Soils of the United States

The US soil taxonomic hierarchy includes orders, suborders, great groups, subgroups, families and series, with each series representing a unique kind of soil.  In the United States, over 19,000 soil series have been identified.  
The percentages of land area (in the US and associated territories, etc.) occupied by soils of the twelve orders have been estimated as:

Alfisols and Inceptisols occur widely in the US, but the circumstances of their occurrence would be difficult to characterize briefly.  The Alfisols have a subsurface ("B") horizon characterized by phyllosilicate clay accumulation (suggesting illuviation of such clay from above).  The Inceptisols have a weakly developed B horizon as a consequence of weathering and/or other processes.

Andisols are found in areas where soils have formed in certain kinds of volcanic ejecta (usually pumice and/or volcanic ash).

Aridisols occur in parts of the western United States which are too dry for the growth of mesophytic plants.

Entisols, which exhibit little soil profile development, are characteristic of areas where soil parent materials have quite recently been deposited, e.g. on recent river alluvium.

In the US, Gelisols occur only in parts of Alaska; they are characterized by having permafrost within 100 cm of the surface.

Histosols are organic soils lacking permafrost within 100 cm of the surface; they are characteristically formed on wet sites, e.g. bogs, some fens and some muskeg areas.  Some Histosols have been drained, especially to permit cultivation.

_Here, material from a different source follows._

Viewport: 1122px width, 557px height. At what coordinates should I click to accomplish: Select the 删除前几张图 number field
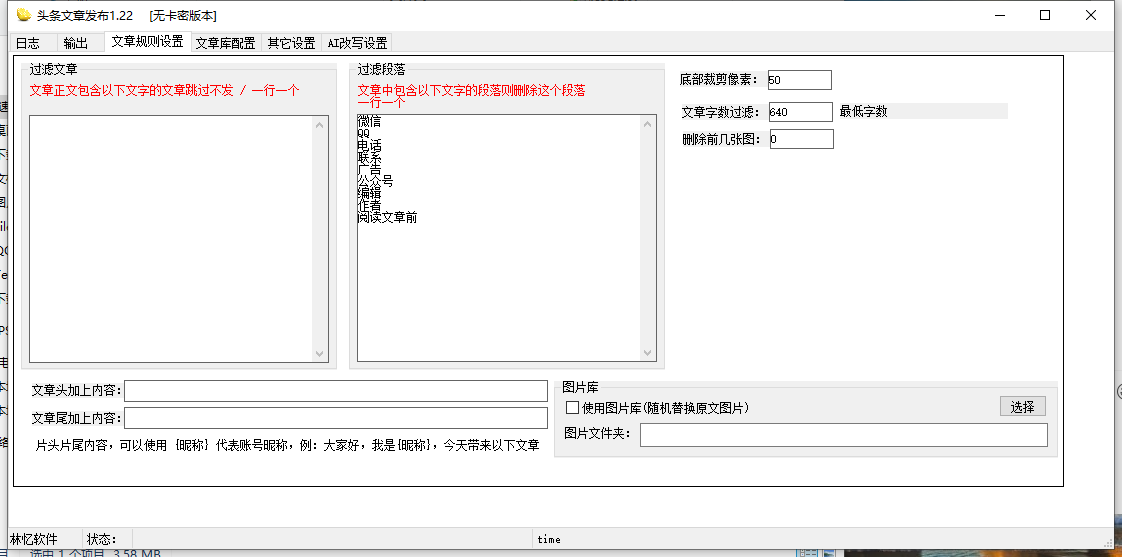(801, 140)
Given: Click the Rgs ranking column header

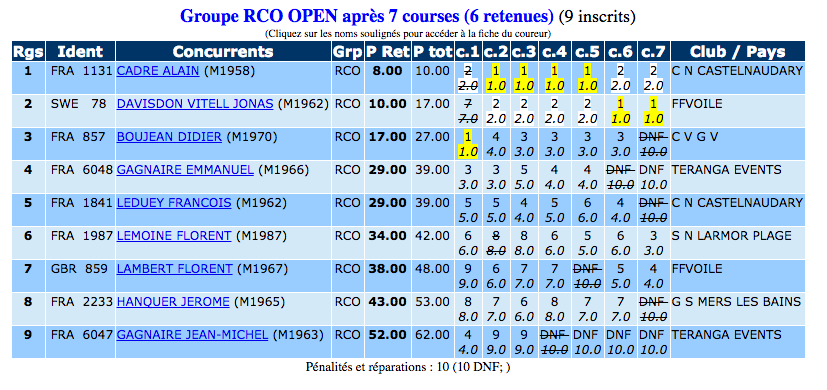Looking at the screenshot, I should [28, 52].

In the US, Mollisols occur mostly on the Great Plains, and in some areas of the west.  There is a considerable variety of Mollisols, including soils very closely resembling the Chernozem ("black earth") of eastern Europe (parts of Russia, the Ukraine and neighboring regions), and the Chernozemic soils of the Canadian prairies.

Oxisols occur only in tropical environments, which have very limited extent in the US.

Spodosols often occur under coniferous forest in cool, moist climates, such as southeastern Alaska, the Great Lakes region, the northeastern states, and higher elevations of the northwestern states. Spodosols are also found in warm, moist environments such as Florida and in fact are the most prominent soil order of the state. Spodosols have a B horizon containing a relatively high concentration of illuviated aluminum with accompanying illuviated organic matter, and in many cases, illuviated iron.  Such horizons form under certain acidic leaching conditions influenced by acid decomposition products of litter accumulations under certain tree and/or shrub species.  The Spodosols correspond to the Podzols of Russia, Central Europe and Northern Europe and to the Podzolic soils found in much of Canada's boreal forest.)

Ultisols are rather extensive in warm, humid regions of the US.  They tend to represent rather advanced soil development, and thus are found on relatively old land surfaces.

Vertisols are not extensive in the US, being confined to areas where there is a great abundance of swelling clays, e.g. montmorillonite, that cause churning of soils as a consequence of  wetting and drying cycles.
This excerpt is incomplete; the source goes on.